Ectopic ureter and ureterocele need an adequate treatment plan and different surgical interventions. However, some cases appear as intravesical cystic lesions on ultrasound, with ectopic ureter sometimes reported as pseudoureterocele. This study aimed to describe the sonographic imaging findings of intravesical cystic lesions to differentiate between pseudoureterocele and ureterocele.

Methods

Nineteen patients with duplex collecting system and intravesical cystic lesions that were classified into pseudoureterocele and ureterocele based on the surgical findings were included.
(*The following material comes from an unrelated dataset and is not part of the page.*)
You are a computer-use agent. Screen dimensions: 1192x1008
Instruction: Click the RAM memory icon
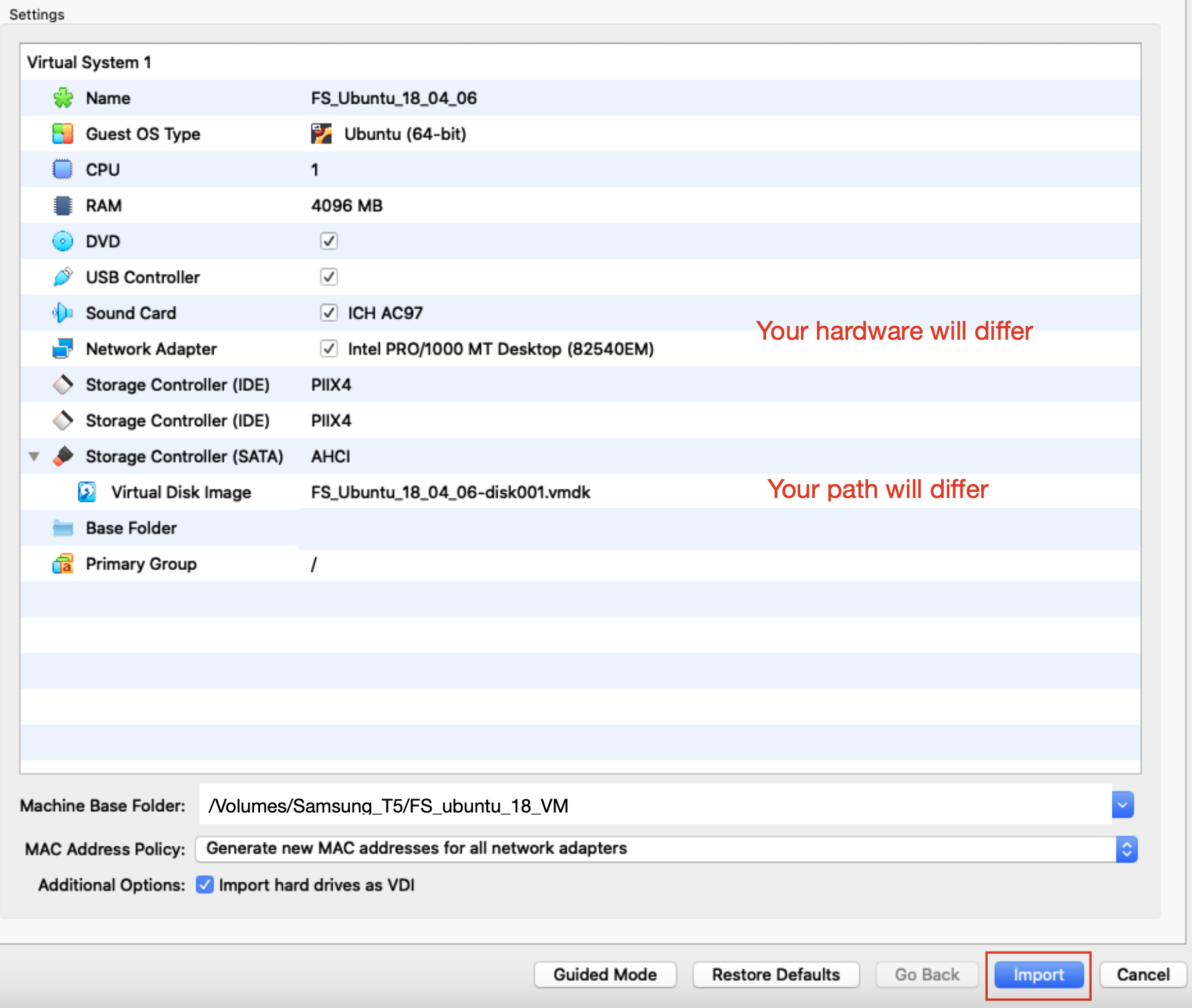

The ultrasound findings compared between the 2 groups were as follows: intravesical lesion with/without a covered muscular layer, presence/absence of notch sign within the lesion, and dynamic change in the appearance of intravesical cystic lesions using Fisher's exact test.

Results

The lesions in 3 patients were classified as pseudoureterocele due to ectopic ureter and the remaining 16 as ureterocele. Significant differences were observed in intravesical lesions with/without a muscular layer (pseudoureterocele versus ureterocele = 3/0 versus 3/13, P = .021) and the presence or absence of a notch sign within the vesical cystic lesion (pseudoureterocele versus ureterocele = 3/0 versus 3/13, P = .021) between the groups. Although there was a tendency for the dynamic change in the appearance of intravesical cystic lesions to be more detectable in cases with ureterocele than in pseudoureterocele, the difference was not significant (0/3 versus 11/5, P = .058).

Conclusions

Sonographic findings, including bladder muscular layer location and the presence of a notch sign within the cystic lesion, were useful in differentiating pseudoureterocele and ureterocele in intravesical cystic lesions in pediatric patients with a duplex collecting system.

异位输尿管和输尿管膀胱需要适当的治疗方案和不同的手术干预。然而,有些病例在超声检查中表现为膀胱内囊性病变,异位输尿管有时被报告为假性输尿管膀胱。本研究旨在描述膀胱内囊性病变的超声成像结果,以区分假性输尿管膀胱和输尿管膀胱。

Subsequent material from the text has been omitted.